Exercise task >> Write the next part of the Wikiversity discussion below, starting after its final sentence.

One last comment- Wikiversity is not issuing degrees. Not now, most likely not ever- there's just too many problems and pitfalls with that idea. Its not a place to take an online course and get a Bachelor's, its a place to learn a subject. Meaning most likely we have motivated students, avoiding one huge problem of online courses (I know, I've both taken and helped run online courses at colegiate level). And we don't need to worry about something that doesn't exist meaning anything. Out only job is to try to put out the best learning material possible, and to improve on that material.--Gabe Sechan 19:03, 19 September 2005 (UTC)[reply]
You have to have the same in-depth knowledge to teach a lesson as to write an encyclopedia entry. However, to design a course, objectives and all, you have to already have experience teaching the material in order to know how to approach the subject and break it down. That's what teachers learn to do in their profession. It would be experienced teachers who put together courses rather than just those knowledgable on the topic. Certainly there are contributors able to do this, though fewer, especially as you go up in level.

Given information >>
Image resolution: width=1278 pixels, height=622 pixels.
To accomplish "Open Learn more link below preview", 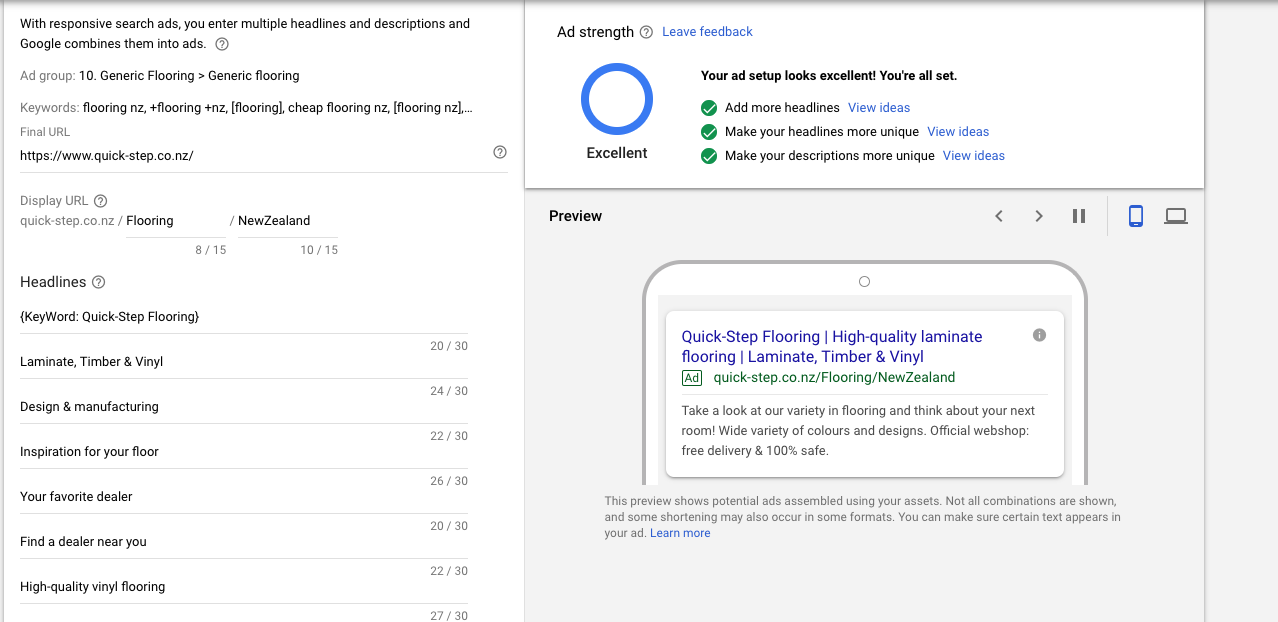I will pos(680,533).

Result of the task >>
The real problem is that professorship isn't so wiki because it's not aggregate. In retrospect, any early start would have to be driven by individuals, so my assessment of the current courses is not fair. More constructively, I was trying to suggest ways in which a course would be a collection of contributions rather than a one-man show, yet without reading like a book. Forums and chat, though interactive, don't fulfill that desire.
It's not that I object to a community of learning centered around Wiktionary or Wikibooks content, or even content developed to that end. It's just that I wouldn't consider that community to be wiki, per se. The question, essentially, is what Wikiversity could offer above that. Courses are naturally interactive in that there is always feedback provided on how much is being absorbed, so it would seem that this interaction must be captured in its essence in some joint, communal effort.
On language, I'm not comparing the teaching of different courses. The point is to prove their success, or more broadly the success of Wikiversity. Certainly the professor knows if the students learn what is taught, which would hopefully be pertinent and comprehensive. But that wouldn't prove anything to the masses. On the other hand, if a department takes up the task of teaching English, say, as a second language, any English speaker would be able to judge for themselves the degree of accomplishment. A functional language school would build belief and confidence in this concept for expansion to any other subject area.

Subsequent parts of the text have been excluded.